Dalle file per i bidoncini dell’indifferenziato al Palaiaia coi lavori ancora fermi. Tutto tace sulle cose serie e si gioca sugli attacchi personali

di Massimiliano Rosicarelli

Palestrina. Sono giornate anomale, quelle che stiamo vivendo, con la campagna elettorale che impazza per le amministrative del prossimo 8 e 9 giugno 2024. Non mancano i soliti leoni da tastiera, che offendono non solo gli avversari ma anche chi fa il proprio lavoro.

La città avrebbe bisogno di ascolto, invece osserva sorniona i diversi comportamenti di chi non sa neanche dove si trovi Palazzo Verzetti e chi si scandalizza per i cittadini in fila (nella foto la denuncia di Palestrina futura), in Via Pedemontana, ad attendere un cassonetto che bisogna anche andare a ritirare nonostante tutti i soldi che paghiamo, mentre in tanti se la ridono sapendo di non aver mai pagato tasse, e restano impuniti per mancanza di controlli.

Lo sport preferito, però, non è affrontare le questioni ma offendere gli altri come se fosse normale, ogni 5 anni, sacrificare i rapporti umani, lavorativi ed affettivi per la disputa politica, alimentando odio insensato tra vicini di casa o tra chi ha idee politiche diverse.

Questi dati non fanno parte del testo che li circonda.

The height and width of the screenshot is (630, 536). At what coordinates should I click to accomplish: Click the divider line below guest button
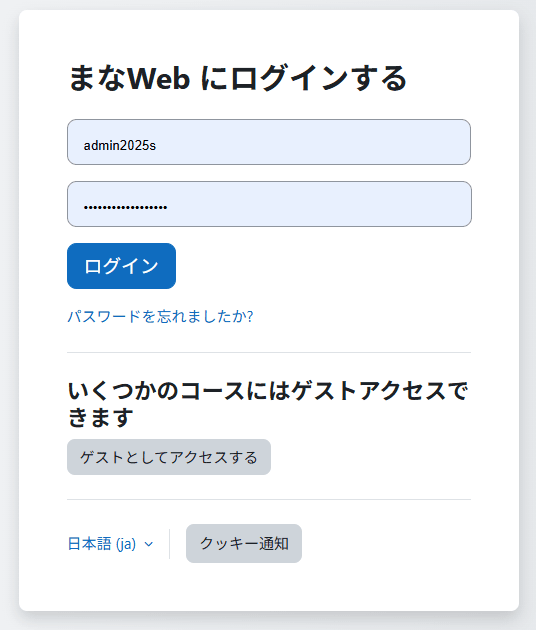coord(269,499)
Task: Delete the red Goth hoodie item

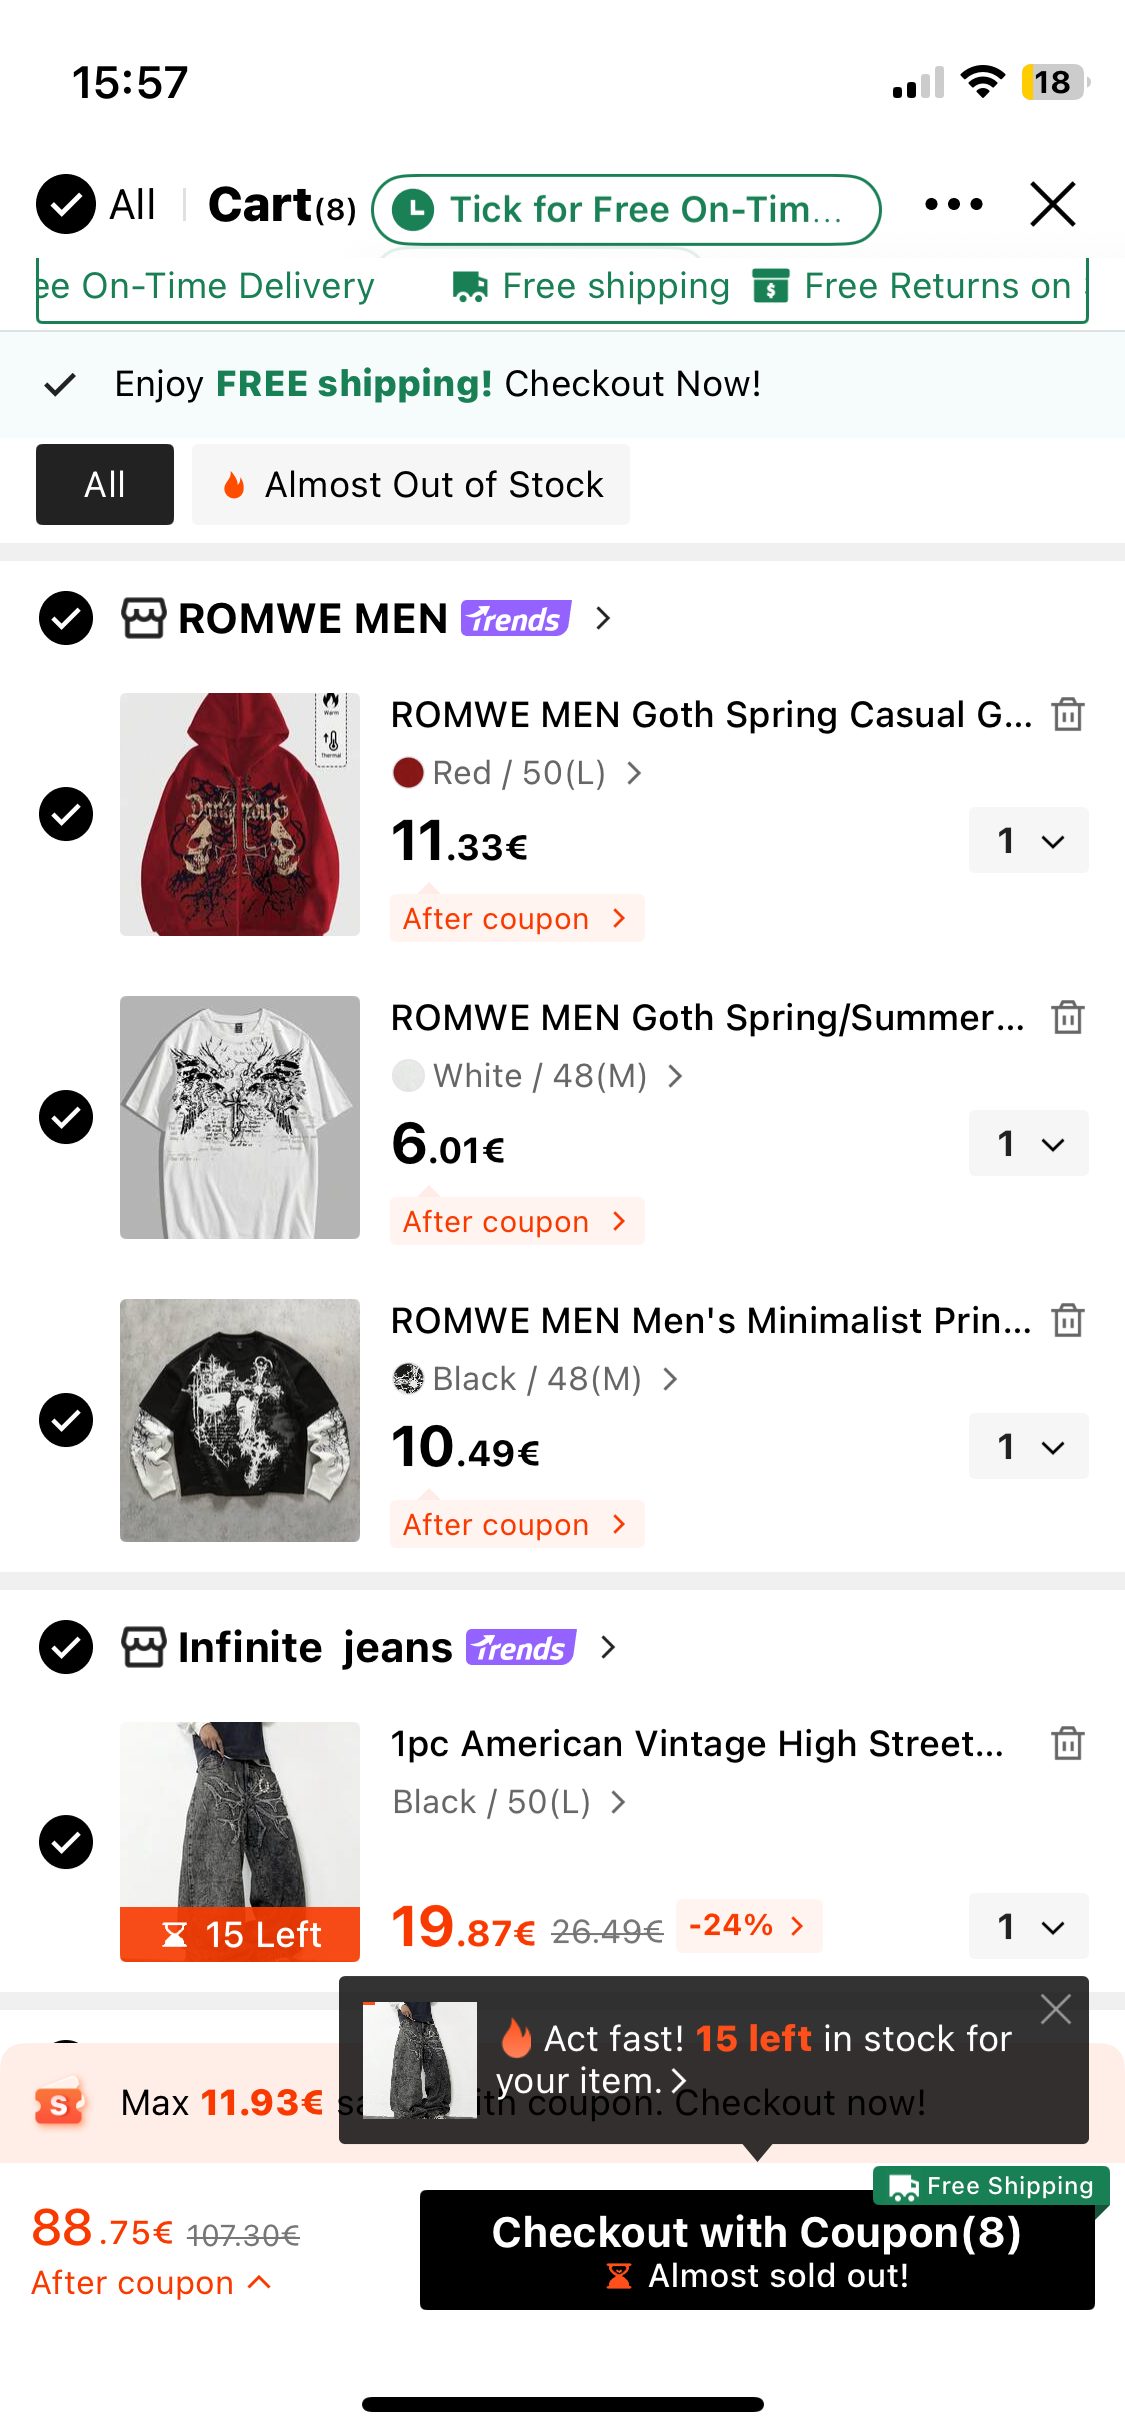Action: click(x=1067, y=715)
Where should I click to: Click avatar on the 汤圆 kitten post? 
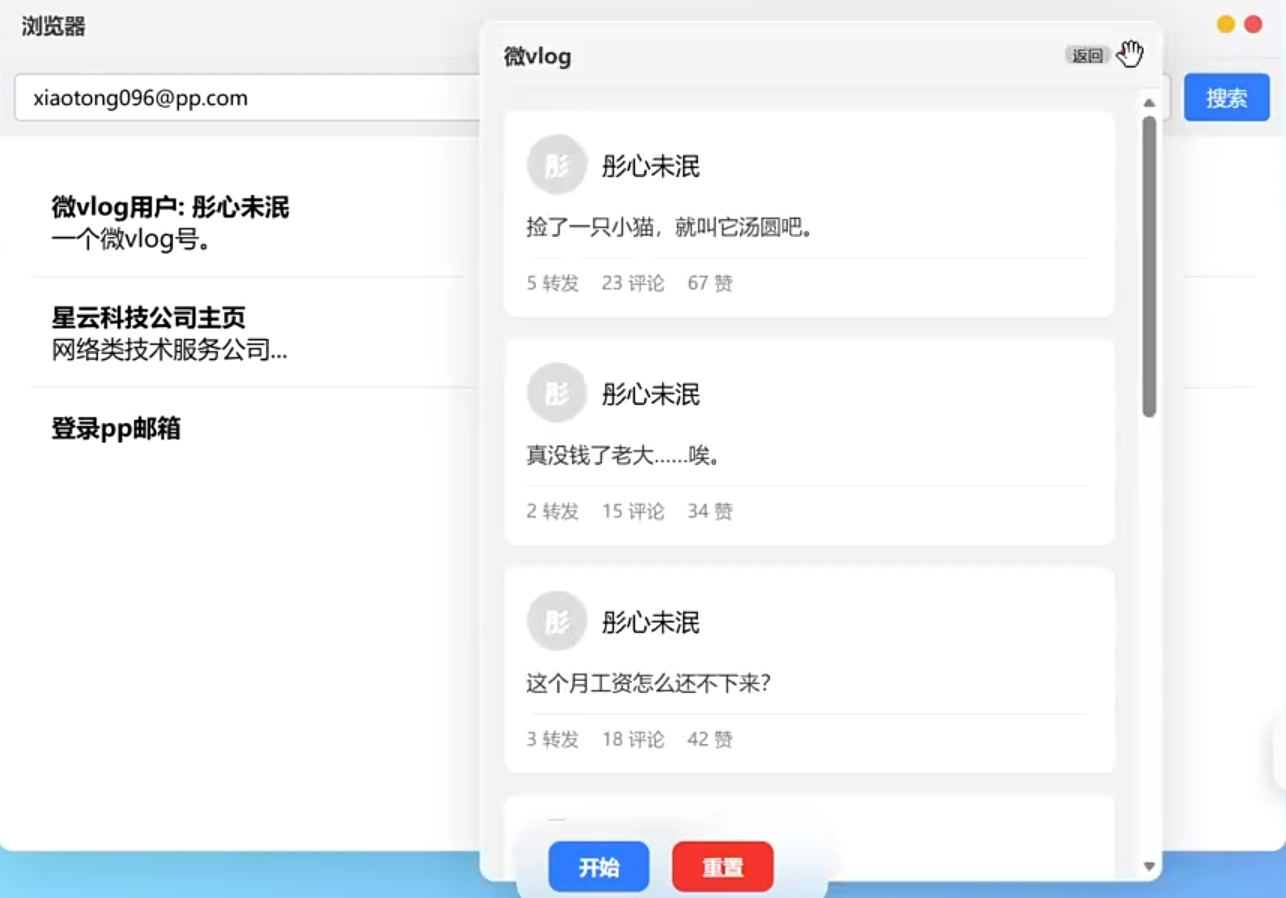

Cosa ne sarà, piuttosto, di una città che ancora non vede l’inizio dei lavori di rifacimento della pavimentazione nel centro storico, con soldi stanziati per quel Giubileo 2025 che, per noi, coincide con il 500esimo di Giovanni Pierluigi. Una ricorrenza che darebbe a tutta Palestrina una boccata d’ossigeno in termini di commercio, visibilità, turismo.

Il caldo finalmente è alle porte eppure non c’è ancora un’ordinanza commissariale 2024 sui terreni incolti, invasi di erbacce, che sono la fotografia dell’immobilismo organizzativo di un Comune che, non di meno, ancora non ha fatto partire i lavori al Palaiaia per una messa a norma che doveva essere fatta entro gennaio 2024 e, invece, è ancora ai blocchi di partenza. Intanto, entro il 30 giugno, la nostra gloriosa società di pallacanestro, per fare l’iscrizione al prossimo campionato nazionale, deve comunicare dove disputerà le gare casalinghe, pena l’esclusione che sarebbe una figuraccia per tutta Palestrina.

Tutti temi su cui la comunicazione con i cittadini è muta, nonostante si paghi un ufficio stampa comunale che dimentica anche di celebrare la squadra di calcio, capace di vincere il campionato con un record nazionale di imbattibilità.

In questo mese parliamo quindi di Palestrina e di come risolvere i problemi, senza denigrarci, ricordando che, a prescindere da chi sarà il nuovo sindaco, il giorno dopo dovremo sempre alzarci per andare al lavoro.